HOW USEFUL IS PRE‐OPERATIVE COMPUTERIZED TOMOGRAPHY SCANNING IN STAGING RECTAL CANCER?

Abstract
This study evaluates prospectively the reliability of computerized tomography (CT) in the pre-operative staging of 80 patients with rectal cancer. The scans were performed and reviewed by one radiologist without knowledge of either the operative findings or the final clinicopathological stage of the tumours. Fourteen of 60 patients (23%) who had a potentially curative resection were correctly staged by CT. The tumour was understaged in 28 patients (47%) and was overstaged in 18 patients (30%). CT did not identify the one patient with histological demonstration of invasion of an adjacent organ was equivocal or incorrect in 10 others on the question of adjacent organ invasion.
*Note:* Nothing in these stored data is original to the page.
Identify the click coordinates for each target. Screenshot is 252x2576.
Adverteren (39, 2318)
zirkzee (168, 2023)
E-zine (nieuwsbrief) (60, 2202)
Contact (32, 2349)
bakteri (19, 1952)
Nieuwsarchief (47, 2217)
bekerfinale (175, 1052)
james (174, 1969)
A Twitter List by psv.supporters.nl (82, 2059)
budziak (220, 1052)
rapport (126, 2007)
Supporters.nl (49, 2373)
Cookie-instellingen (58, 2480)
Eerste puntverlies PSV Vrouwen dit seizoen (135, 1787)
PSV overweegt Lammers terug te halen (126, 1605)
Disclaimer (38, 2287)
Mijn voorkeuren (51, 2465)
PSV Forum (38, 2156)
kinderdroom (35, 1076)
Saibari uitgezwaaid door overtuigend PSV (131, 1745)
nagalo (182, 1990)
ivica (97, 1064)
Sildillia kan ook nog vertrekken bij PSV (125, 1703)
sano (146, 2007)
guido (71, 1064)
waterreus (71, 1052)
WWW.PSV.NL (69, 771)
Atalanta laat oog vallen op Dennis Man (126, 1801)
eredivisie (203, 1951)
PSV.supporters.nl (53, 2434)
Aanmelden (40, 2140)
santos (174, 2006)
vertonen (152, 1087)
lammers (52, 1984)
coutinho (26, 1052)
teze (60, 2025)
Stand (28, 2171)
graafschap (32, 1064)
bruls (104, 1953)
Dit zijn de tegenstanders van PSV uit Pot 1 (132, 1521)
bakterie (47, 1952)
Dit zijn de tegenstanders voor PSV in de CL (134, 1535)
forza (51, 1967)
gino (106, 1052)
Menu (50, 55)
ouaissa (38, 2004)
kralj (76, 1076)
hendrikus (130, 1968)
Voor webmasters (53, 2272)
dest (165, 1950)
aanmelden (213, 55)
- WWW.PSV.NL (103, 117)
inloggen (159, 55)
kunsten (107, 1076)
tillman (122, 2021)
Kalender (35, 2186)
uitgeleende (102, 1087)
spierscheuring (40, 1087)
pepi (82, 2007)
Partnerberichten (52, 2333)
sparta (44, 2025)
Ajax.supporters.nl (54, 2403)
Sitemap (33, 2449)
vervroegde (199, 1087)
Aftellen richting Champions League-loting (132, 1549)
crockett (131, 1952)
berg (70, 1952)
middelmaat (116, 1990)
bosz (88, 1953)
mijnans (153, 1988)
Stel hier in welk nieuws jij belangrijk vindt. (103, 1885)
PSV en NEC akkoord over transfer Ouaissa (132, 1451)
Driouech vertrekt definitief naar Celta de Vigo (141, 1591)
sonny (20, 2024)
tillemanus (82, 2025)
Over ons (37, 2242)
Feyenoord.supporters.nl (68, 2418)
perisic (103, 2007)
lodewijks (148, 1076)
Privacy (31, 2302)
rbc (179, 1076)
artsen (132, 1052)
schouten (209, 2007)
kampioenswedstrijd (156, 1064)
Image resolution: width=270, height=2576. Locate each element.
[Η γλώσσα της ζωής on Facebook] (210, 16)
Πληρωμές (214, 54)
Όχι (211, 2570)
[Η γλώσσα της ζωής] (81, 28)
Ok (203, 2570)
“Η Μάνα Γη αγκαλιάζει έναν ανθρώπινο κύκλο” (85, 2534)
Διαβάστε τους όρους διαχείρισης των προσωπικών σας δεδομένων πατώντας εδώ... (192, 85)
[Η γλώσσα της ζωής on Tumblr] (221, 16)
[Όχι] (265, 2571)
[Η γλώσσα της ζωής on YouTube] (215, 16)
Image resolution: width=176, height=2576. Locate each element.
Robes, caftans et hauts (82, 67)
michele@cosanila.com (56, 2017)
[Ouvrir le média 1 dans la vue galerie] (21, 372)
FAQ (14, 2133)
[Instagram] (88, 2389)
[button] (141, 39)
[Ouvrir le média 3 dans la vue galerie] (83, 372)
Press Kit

CT failed to define accurately local tumour spread confined to the rectal was (positive predictive value (PPV) 23%), identify venous invasion (PPV 35%) or involved regional lymph nodes (PPV 42%). However, the negative predictive value for excluding synchronous liver metastases was 90%, and 11 patients who subsequently developed histologically confirmed local recurrence were all correctly diagnosed on CT. These findings suggest that pre-operative examination of patients with rectal cancer by CT is not routinely justified specifically for purposes of staging the disease.